In an effort to foster a more constructive dialog, I decided to sponsor a series of symposia on the impact of environmental mandates on housing and urban development. The four symposia, held between December 1994 and October 1995, were intended to inform the urban and environmental policy communities about conflicts between their respective mandates and to explore ways in which those conflicts might be resolved. The articles in this volume are based on the discussion papers prepared for each of the symposia. They are accompanied by summaries of the four day long sessions and a provocative introductory synthesis by staff of HUD's Office of Policy Development and Research. The sessions were hosted by nongovernmental organizations active in urban development and environmental protection, and I am grateful to them for helping to make the symposia possible.

Each symposium focussed on a different area of overlap between HUD's urban agenda and the environment. The first session addressed the impact of environmental mandates on inner-city revitalization, and Elizabeth Collaton and Charles Bartsch's paper on urban brownfields sparked a discussion about the challenges and opportunities of cleaning up contaminated industrial sites and returning them to productive use. In the second session, papers by Frank P. Braconi and Brock Evans prompted a heated debate about the impact of environmental regulations on the cost of housing maintenance, rehabilitation, and new construction.
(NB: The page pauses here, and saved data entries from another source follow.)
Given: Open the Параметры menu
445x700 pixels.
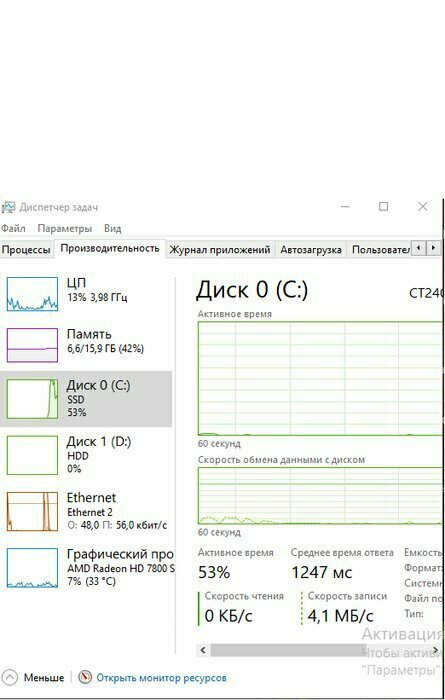Looking at the screenshot, I should click(x=65, y=229).
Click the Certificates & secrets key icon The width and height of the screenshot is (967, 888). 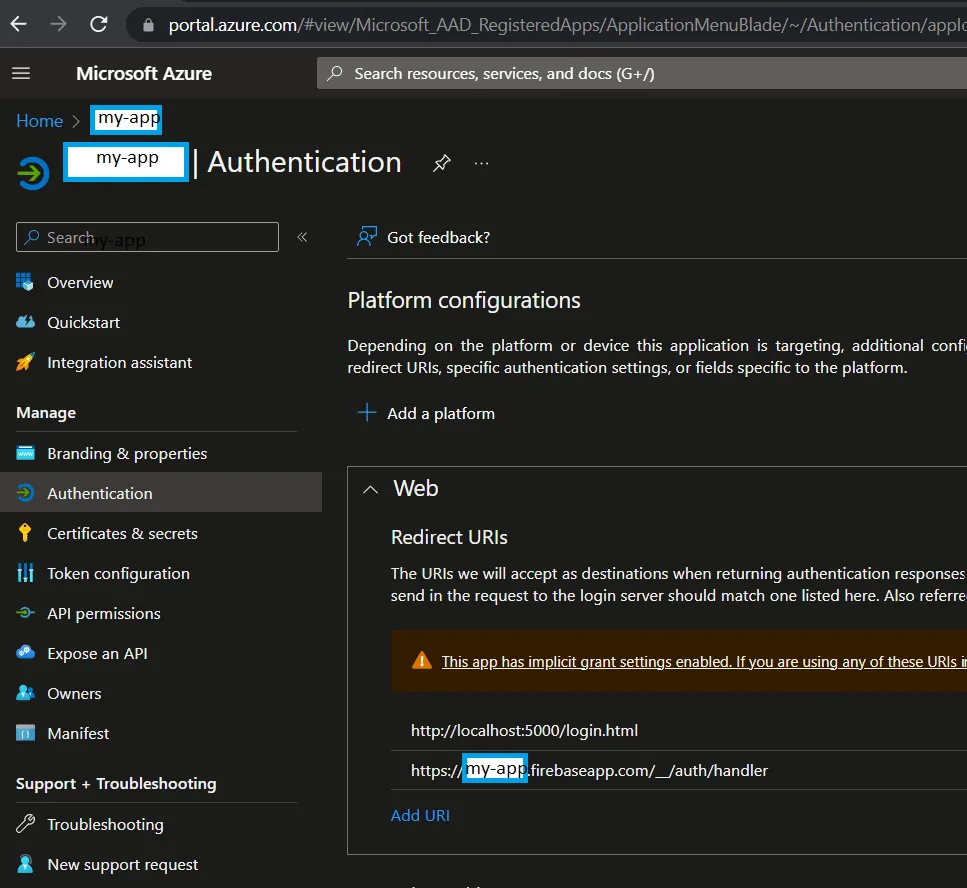coord(26,533)
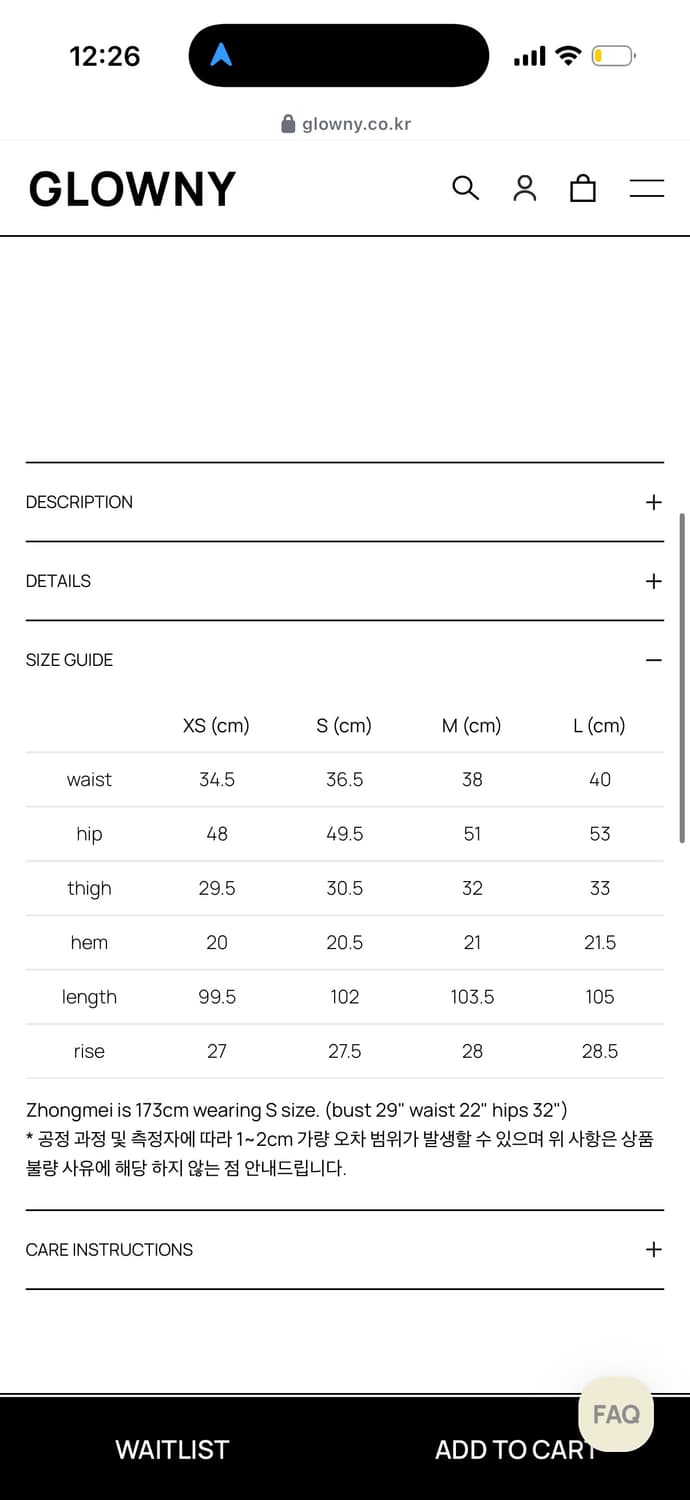Viewport: 690px width, 1500px height.
Task: Open the shopping bag icon
Action: point(583,188)
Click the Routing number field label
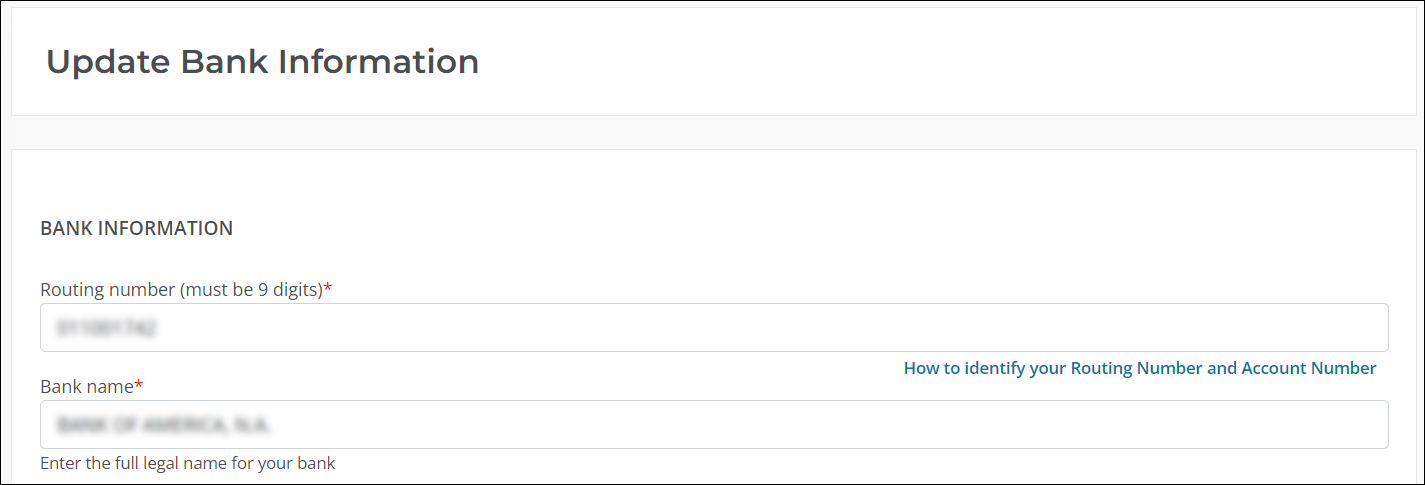This screenshot has width=1425, height=485. pyautogui.click(x=180, y=289)
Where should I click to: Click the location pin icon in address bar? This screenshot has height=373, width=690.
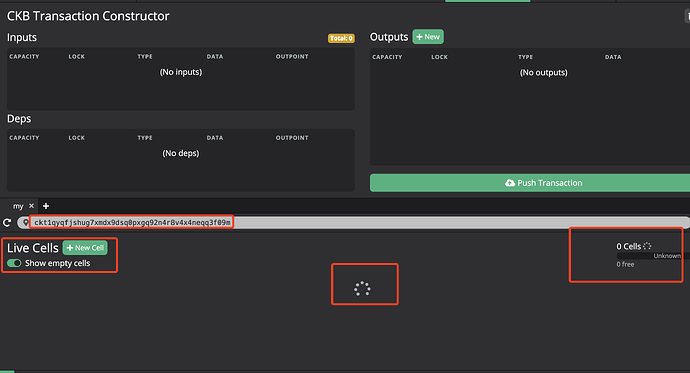25,223
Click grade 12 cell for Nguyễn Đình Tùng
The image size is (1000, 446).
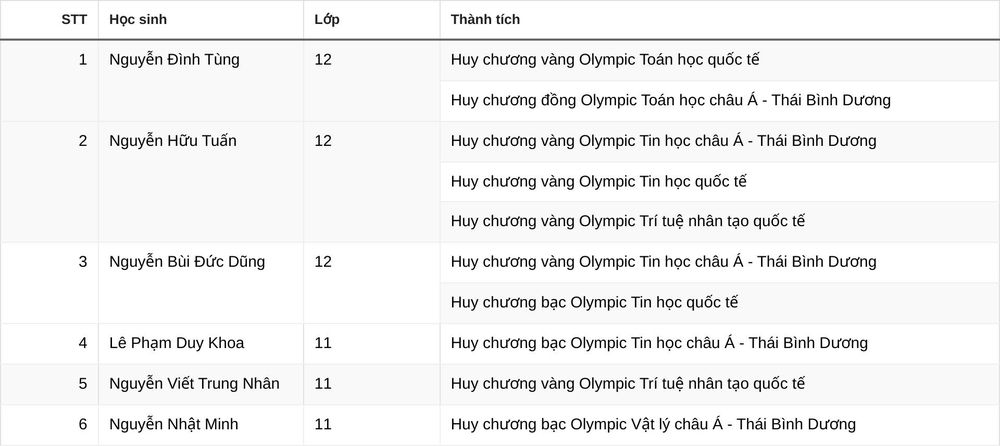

Session three explored the impact of environmental protection on urban growth and growth management, with an excellent paper on strategies for preserving wetlands and species habitat by Lindell Marsh, Douglas Porter, and David Salvesen. And the final session featured a paper by Nick Farr and Cushing Dolbeare on lead-based paint mandates and their implications for the preservation of affordable housing.

Today, both HUD and EPA are embarked on a course of significant reinvention and reform in their respective programs. This process, though sometimes painful, creates opportunities for urban and environmental advocates to rediscover common objectives and pursue joint initiatives. I am heartened by the fact that EPA, which has implemented major reforms in regulations governing brownfields cleanup, recently hosted a day-long meeting during which senior representatives from HUD and other Federal agencies with urban development responsibilities made a commitment to a long-term agenda of collaboration and support. Only by working together in this way can we hope to realize HUD's mandated goal of "a decent home and a suitable living environment for every American family."